I volunteer with a water quality monitoring organization. I didn't think it was possible to hurt yourself in our lab (unless you drank the really e.coli heavy samples after they had been in the oven all night).But one of the newer interns proved me wrong by giving herself a wicked sunburn with the UV lamp we use for e.coli testings. :negative:

Megillah Gorilla
Sep 22, 2003

If only all of life's problems could be solved by smoking a professor of ancient evil texts.



Bread Liar

Bubblyblubber posted:

I was going to write something pithy about chemists and brain damage from all them fumes and such, but goddamn if that doesn't make a lot of sense. You wash yourself with yourself, that's as genius/ :pseudo: as it gets.

Yes, it's literally 'I am become my own soap'.

Yawgmoth
Sep 10, 2003

This post is cursed!

Gorilla Salad posted:

Yes, it's literally 'I am become my own soap'.
I am become soap, destroyer of bacteria.

Phanatic
Mar 13, 2007
Probation
Can't post for 4 hours!

This was was really hosed up. That particular C-130 was a previously a CIA recon aircraft and as a result of its secret activities its maintenance logs were really incomplete. It could have had anywhere from 3000 to 30,000 flight hours, and while the USAF did a SLEP on its A-models in the early 1980s, it's possible that this aircraft didn't go through that. It should never have been transferred out of the boneyard.

Dirt Road Junglist
Oct 8, 2010

We will be cruel
And through our cruelty
They will know who we are

Bubblyblubber posted:

At least fingerprints grow back eventually.

Even after second degree thermal burns, though it takes the better part of a year.

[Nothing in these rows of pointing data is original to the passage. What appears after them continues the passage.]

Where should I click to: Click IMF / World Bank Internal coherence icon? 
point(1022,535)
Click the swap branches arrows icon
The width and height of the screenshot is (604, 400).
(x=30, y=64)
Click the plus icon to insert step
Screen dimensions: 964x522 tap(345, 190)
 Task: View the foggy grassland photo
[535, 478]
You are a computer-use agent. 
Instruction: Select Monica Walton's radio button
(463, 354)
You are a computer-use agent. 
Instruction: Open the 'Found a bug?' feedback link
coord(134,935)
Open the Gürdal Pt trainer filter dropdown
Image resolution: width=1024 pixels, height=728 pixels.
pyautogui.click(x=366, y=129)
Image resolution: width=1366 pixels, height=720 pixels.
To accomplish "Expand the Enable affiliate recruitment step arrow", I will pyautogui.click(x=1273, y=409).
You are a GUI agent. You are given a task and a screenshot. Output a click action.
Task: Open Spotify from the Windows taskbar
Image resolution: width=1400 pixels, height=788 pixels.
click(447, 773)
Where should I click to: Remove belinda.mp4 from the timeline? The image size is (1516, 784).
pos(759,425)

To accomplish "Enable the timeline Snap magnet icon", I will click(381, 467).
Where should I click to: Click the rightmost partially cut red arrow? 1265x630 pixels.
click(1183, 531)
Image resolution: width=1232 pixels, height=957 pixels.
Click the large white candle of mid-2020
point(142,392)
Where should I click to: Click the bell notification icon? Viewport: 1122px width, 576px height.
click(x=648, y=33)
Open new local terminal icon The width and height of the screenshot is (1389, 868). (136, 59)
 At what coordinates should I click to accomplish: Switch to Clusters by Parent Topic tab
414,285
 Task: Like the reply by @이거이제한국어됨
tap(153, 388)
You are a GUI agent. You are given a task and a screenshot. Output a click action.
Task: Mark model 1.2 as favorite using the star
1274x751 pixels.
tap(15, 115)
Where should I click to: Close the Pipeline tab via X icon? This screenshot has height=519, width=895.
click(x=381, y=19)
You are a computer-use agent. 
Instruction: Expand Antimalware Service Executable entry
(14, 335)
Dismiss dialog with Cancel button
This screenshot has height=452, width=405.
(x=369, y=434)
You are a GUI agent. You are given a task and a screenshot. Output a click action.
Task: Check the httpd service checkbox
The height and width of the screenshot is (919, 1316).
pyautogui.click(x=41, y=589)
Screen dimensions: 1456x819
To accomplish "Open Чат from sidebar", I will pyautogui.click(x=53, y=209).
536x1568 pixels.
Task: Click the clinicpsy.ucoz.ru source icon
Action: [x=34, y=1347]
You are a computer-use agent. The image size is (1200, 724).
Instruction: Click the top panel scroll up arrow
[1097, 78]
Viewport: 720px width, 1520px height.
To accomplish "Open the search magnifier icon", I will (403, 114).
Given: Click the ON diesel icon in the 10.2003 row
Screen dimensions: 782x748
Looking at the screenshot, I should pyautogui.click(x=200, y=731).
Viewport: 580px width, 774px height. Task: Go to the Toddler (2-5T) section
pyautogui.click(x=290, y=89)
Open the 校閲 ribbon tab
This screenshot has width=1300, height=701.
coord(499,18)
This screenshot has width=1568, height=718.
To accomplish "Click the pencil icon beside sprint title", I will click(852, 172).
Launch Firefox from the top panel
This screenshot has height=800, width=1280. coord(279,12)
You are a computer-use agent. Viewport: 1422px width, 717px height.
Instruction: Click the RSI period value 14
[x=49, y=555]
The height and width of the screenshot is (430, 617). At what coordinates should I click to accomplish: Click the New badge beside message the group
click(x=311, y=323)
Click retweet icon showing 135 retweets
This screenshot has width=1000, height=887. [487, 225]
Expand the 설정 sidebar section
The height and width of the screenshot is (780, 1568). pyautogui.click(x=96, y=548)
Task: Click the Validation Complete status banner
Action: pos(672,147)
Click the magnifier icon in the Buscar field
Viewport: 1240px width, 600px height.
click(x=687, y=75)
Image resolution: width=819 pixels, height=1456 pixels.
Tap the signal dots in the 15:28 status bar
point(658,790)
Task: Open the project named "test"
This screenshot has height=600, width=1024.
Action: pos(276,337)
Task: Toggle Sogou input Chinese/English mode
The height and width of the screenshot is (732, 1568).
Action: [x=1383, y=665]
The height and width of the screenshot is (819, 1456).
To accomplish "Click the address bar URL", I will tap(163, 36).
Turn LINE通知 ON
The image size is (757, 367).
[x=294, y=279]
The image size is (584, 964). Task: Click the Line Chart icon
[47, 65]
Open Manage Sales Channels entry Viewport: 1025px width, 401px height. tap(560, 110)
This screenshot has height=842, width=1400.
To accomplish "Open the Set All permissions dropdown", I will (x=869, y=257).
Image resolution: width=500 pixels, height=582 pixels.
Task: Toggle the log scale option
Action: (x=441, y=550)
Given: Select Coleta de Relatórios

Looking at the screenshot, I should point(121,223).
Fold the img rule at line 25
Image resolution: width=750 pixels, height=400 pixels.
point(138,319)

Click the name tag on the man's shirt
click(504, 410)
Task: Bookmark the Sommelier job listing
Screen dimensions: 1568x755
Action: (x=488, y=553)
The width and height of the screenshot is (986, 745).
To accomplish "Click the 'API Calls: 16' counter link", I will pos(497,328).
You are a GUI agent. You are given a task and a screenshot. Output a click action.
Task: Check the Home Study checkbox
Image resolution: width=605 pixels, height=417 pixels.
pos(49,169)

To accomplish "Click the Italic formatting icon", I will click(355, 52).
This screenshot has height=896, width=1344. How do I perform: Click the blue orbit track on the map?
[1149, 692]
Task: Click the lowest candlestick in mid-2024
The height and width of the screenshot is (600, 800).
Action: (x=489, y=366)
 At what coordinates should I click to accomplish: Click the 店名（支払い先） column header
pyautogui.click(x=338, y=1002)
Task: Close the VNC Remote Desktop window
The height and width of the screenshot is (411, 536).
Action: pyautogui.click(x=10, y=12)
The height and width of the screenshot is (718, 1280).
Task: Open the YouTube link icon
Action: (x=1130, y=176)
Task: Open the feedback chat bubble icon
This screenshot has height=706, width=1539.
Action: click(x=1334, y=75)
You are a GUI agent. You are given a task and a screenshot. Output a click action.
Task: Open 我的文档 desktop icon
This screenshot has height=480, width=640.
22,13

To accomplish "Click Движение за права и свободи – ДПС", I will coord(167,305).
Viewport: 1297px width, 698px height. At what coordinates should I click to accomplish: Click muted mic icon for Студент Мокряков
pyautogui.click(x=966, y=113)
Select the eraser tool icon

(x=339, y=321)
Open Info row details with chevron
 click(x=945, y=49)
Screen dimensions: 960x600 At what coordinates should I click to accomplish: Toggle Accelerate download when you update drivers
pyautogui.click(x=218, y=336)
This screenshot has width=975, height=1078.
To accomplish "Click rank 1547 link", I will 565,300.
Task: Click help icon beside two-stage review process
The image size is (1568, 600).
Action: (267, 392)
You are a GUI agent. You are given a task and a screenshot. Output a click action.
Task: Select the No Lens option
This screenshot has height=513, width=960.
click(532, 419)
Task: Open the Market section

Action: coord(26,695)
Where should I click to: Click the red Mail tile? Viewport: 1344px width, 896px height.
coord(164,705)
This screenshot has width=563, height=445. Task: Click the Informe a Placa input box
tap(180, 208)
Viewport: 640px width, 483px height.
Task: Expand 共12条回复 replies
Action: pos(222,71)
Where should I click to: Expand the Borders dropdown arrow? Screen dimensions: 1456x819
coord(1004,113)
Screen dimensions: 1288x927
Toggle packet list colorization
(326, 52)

PROTIP: If you're trying to transfer a smoking, recently-on-fire toaster oven from a high school classroom outside through the window, because it's -20 outside and you don't want to be partly responsible for having the school evacuated, DO NOT TOUCH THE TOP SURFACE BECAUSE IT IS METAL AND ALSO VERY HOT.

But the school didn't get evacuated, and I was able to plunge my hands into the same snowbank that put the toaster fire out. Didn't even have to see the nurse for an ice pack! Made my web programming job hell for a few days, though, and there's at least one background check where I flat out don't have discernible thumbprints.

Bacon Taco
Jun 8, 2006

Now with extra narwhal meat!
HAIKOOLIGAN
Dinosaur Gum

Applebee123 posted:


When you start looking at multinationals with billions a year in revenue and billions of costs, I wonder how frequent it is to end up with teams working on things that some big boss signed off on, and then following a management reshuffle/cost cutting the new person who technically should be in charge of them isn't aware they exist. While the people on the project don't really want to bring it up because they are afraid their department will be shut as part of the cost cutting, especially when what they do it isn't really directly related to the business's main area.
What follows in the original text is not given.